The eternal recurrence. If a demon appeared before you and told you
all that was shall be again
would you cringe or declare
yourself a God? The Nietzschean ubermensch is here and she is a
lolcow.
So I was staring at a time lapse of my friend's supernumerary butt hole, an abscess drained last month ago. I suppose this was what Zhaungzhi meant by the pipes of heaven and earth. I had sworn a blood oath to stay off the chats but I suppose one little peek couldn't hurt. The familiar cacophony overcame me as a vortex of fuck sucked me in.

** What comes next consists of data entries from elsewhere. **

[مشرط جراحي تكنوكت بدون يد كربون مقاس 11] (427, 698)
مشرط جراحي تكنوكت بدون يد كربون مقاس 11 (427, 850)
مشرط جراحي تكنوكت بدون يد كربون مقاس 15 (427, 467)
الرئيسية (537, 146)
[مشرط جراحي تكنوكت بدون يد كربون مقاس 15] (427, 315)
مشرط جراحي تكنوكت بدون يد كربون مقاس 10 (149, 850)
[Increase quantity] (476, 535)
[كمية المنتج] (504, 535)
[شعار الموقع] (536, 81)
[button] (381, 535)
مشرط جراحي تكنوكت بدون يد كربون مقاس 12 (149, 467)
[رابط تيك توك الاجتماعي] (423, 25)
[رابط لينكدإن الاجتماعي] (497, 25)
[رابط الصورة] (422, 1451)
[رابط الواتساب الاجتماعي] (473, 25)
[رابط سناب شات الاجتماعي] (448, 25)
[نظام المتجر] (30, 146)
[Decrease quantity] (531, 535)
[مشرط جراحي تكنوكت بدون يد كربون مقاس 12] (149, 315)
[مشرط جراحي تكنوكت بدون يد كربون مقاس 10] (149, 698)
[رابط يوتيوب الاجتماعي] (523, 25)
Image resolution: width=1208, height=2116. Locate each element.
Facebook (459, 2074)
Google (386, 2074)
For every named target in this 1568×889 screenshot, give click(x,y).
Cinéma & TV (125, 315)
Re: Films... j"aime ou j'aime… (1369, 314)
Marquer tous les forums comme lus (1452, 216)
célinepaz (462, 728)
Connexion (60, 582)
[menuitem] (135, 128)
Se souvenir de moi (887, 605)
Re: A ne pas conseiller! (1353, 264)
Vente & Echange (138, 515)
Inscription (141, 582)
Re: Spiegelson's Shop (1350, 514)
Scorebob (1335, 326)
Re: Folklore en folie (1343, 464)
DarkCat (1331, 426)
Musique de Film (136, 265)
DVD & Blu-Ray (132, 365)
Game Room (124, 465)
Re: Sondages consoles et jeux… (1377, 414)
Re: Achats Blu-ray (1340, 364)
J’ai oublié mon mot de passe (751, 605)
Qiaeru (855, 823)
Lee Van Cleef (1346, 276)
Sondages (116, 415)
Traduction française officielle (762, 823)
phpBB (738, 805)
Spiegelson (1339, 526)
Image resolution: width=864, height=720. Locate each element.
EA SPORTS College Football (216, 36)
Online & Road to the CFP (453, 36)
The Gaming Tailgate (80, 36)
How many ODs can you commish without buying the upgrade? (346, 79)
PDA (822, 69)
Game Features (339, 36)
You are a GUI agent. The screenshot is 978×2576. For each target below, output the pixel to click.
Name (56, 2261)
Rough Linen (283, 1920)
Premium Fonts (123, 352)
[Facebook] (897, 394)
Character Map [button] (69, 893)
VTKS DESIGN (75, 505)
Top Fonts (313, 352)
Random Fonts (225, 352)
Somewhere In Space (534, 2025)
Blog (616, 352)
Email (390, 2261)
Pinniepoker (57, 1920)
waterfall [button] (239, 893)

Typically I used a katana but the current meta favored a Mosin Nagant. The dueling subprogram of the network was old, elegant and endlessly broken. The latest patches only try to contain the worst of the chaos. I should know as the maintainer.
The easiest way to find information is to get dirty. I hit the streets and greedily scarfed down the cigarette butts and needles littered about. Hey it's VR they're just bytes! Gradually I picked up an acrid trail.
Amongst the usual forums I found a black mass with a leaking stoma. Wendigo. I walked in chewing on one last cigarette butt.
Hey it's a genuine exploit!
I explained. They never
intended you to use cigarettes like this so it leaks metadata like
crazy.
I took another drink of coffee. It didn't wash the taste out of my mouth but it helped to pretend it did.
Anon noted uhuh I understood a bit of that.